EU will Neue Gentechnik ungebremst freigeben

Imkerverbände schlagen Alarm und warnen davor, Biodiversität, Ernährungssicherheit und Finanzstabilität aufs Spiel zusetzen. Denn: In der Einigung zur Neuen Gentechnik am 4. Dezember hat die Europäische Kommission jegliches Vorsorgeprinzip über Bord geworfen. Sie will die bisher geltenden strengen Zulassungsregeln abschaffen mit unkalkulierbaren Folgen für Natur, Landwirtschaft und Verbraucher.

Etwa 94% aller NGT-Pflanzen (NGT 1) sollen ohne Risikoprüfung und klare Kennzeichnung in die Umwelt und damit in die Lebensmittelkette entlassen werden – sogar Wildpflanzen. Patente werden nicht verboten. Gleichzeitig sind weder eine verpflichtende Rückverfolgbarkeit noch ein verbindliches Monitoring vorgesehen. Haftung, Widerrufsmöglichkeiten und Koexistenzregeln, z. B. für Biobetriebe, bleiben unklar.

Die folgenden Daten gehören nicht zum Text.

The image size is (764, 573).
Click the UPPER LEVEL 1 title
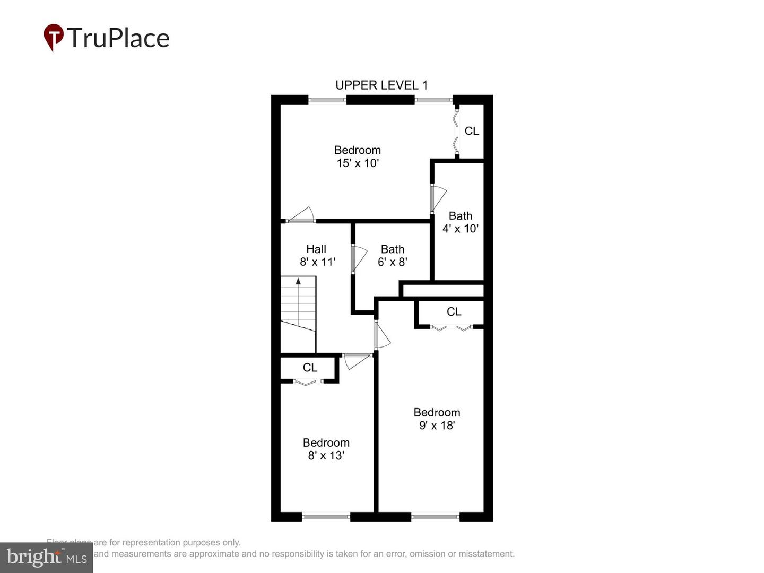click(381, 85)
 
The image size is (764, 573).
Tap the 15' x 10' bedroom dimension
click(358, 163)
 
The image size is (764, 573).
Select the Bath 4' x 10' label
click(461, 222)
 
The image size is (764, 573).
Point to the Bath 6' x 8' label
click(392, 255)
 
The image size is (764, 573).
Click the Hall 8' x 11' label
click(317, 255)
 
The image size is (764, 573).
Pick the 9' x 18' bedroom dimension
click(437, 426)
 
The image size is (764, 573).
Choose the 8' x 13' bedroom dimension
click(326, 456)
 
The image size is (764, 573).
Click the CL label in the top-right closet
click(472, 131)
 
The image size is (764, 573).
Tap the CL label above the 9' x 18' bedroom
click(454, 312)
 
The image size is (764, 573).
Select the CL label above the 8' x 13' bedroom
click(310, 368)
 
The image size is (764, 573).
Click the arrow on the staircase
click(298, 281)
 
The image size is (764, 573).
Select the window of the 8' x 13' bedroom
click(326, 516)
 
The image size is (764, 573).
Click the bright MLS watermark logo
click(47, 557)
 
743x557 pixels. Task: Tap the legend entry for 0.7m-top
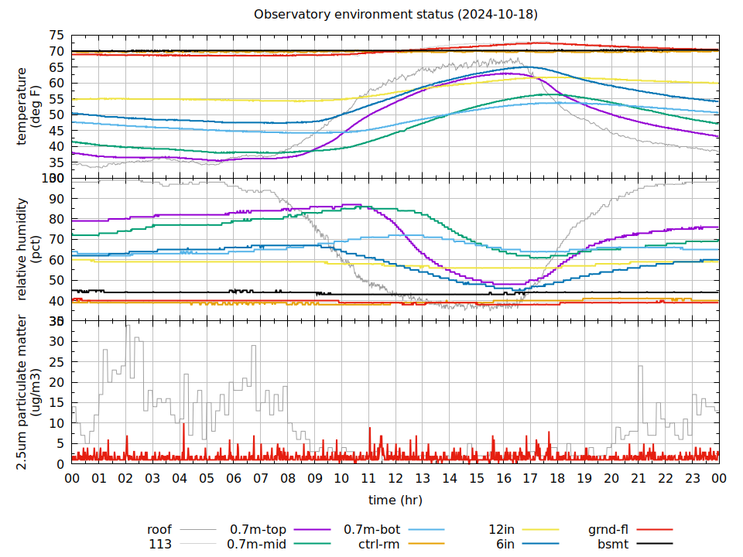click(259, 530)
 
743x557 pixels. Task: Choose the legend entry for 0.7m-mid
click(257, 544)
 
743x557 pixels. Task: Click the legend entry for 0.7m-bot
click(372, 530)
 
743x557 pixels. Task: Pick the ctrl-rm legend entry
click(378, 544)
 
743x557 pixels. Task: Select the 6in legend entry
click(505, 544)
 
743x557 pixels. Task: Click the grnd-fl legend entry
click(608, 530)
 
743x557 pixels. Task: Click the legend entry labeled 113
click(160, 544)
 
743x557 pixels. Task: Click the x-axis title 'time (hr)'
click(395, 500)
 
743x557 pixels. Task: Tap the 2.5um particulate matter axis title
click(23, 392)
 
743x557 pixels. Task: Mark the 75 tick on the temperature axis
click(56, 36)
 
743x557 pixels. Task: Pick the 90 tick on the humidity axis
click(56, 199)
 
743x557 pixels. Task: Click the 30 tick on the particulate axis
click(56, 341)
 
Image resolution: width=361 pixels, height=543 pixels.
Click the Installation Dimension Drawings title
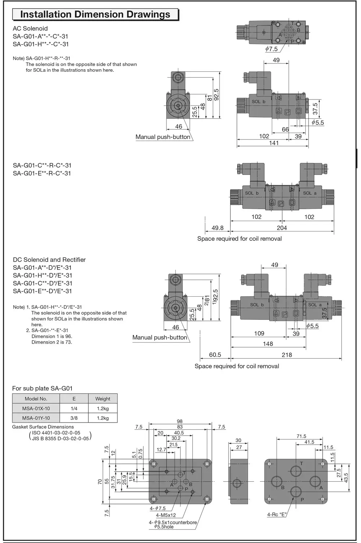tap(95, 14)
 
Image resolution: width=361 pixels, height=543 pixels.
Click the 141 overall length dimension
tap(274, 143)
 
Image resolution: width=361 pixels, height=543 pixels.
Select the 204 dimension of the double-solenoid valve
tap(282, 228)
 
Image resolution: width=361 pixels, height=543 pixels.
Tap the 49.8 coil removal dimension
tap(217, 228)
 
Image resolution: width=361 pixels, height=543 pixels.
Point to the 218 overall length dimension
tap(287, 355)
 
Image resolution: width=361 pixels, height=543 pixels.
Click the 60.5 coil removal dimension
tap(215, 355)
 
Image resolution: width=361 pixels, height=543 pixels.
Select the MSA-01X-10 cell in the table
tap(36, 409)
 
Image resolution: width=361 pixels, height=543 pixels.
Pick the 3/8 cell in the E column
tap(74, 418)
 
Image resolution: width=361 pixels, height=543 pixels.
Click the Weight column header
tap(103, 399)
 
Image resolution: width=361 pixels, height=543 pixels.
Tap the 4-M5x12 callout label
tap(166, 515)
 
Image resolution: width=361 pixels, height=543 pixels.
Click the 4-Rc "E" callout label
tap(277, 515)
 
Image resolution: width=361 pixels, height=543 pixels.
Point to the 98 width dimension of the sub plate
tap(180, 421)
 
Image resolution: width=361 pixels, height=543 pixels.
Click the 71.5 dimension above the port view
tap(301, 436)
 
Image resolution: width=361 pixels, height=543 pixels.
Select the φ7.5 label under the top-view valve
tap(271, 49)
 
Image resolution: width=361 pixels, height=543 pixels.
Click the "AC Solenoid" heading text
tap(30, 28)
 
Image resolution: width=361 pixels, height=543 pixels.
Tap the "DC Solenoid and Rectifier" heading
tap(49, 260)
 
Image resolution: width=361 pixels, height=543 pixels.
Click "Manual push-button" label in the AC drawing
tap(162, 137)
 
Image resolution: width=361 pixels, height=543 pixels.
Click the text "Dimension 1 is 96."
tap(52, 336)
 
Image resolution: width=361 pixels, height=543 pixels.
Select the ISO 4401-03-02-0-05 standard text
tap(56, 433)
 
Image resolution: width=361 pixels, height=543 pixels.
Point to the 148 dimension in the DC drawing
tap(268, 344)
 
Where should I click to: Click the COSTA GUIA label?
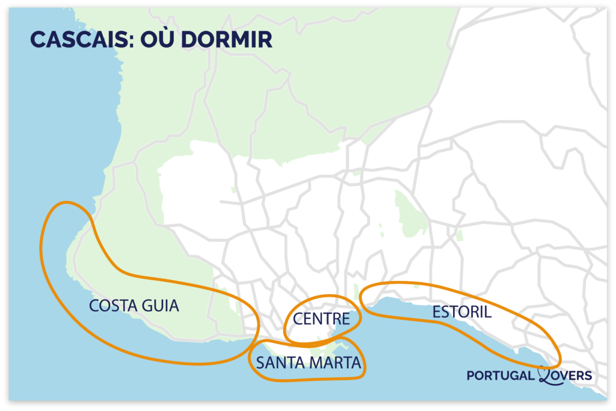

Der Imkerverband Rheinland-Pfalz und der Deutsche Berufs- und Erwerbsimkerbund warnen vor schwerwiegenden langfristigen Folgen für Natur, Wirtschaft, Gesundheit und nachfolgende Generationen. „Die EU ist dabei, aus Europas Lebensgrundlagen ein Hochrisiko-Spiel zu machen“, warnt Thomas Hock, Vorsitzender des Imkerverbandes Rheinland-Pfalz. „Wer in einer Biodiversitätskrise zentrale Standards abbaut, handelt nicht innovativ, sondern verantwortungslos.“

Biodiversitätkrise stellt Klimakrise in den Schatten

Wissenschaftlich besteht breiter Konsens, dass die intensive Agrarindustrie – mit Monokulturen, Einsatz von Pestiziden, synthetischen Düngemitteln und Lebensraumverlust – der Haupttreiber für das Artensterben ist. Und auch die realen Auswirkungen von flächendeckend freigesetzten genveränderten Pflanzen in komplexe Nahrungsnetze und Ökosysteme sind völlig unbekannt. „Ungebremste Gentechnik und patentiertes Saatgut wird den Verlust an Biodiversität weiter beschleunigen und die Landwirte in den Würgegriff der Agrochemie nehmen.“ stellt auch Annette Seehaus-Arnold, Präsidentin des Berufsimkerverbands klar.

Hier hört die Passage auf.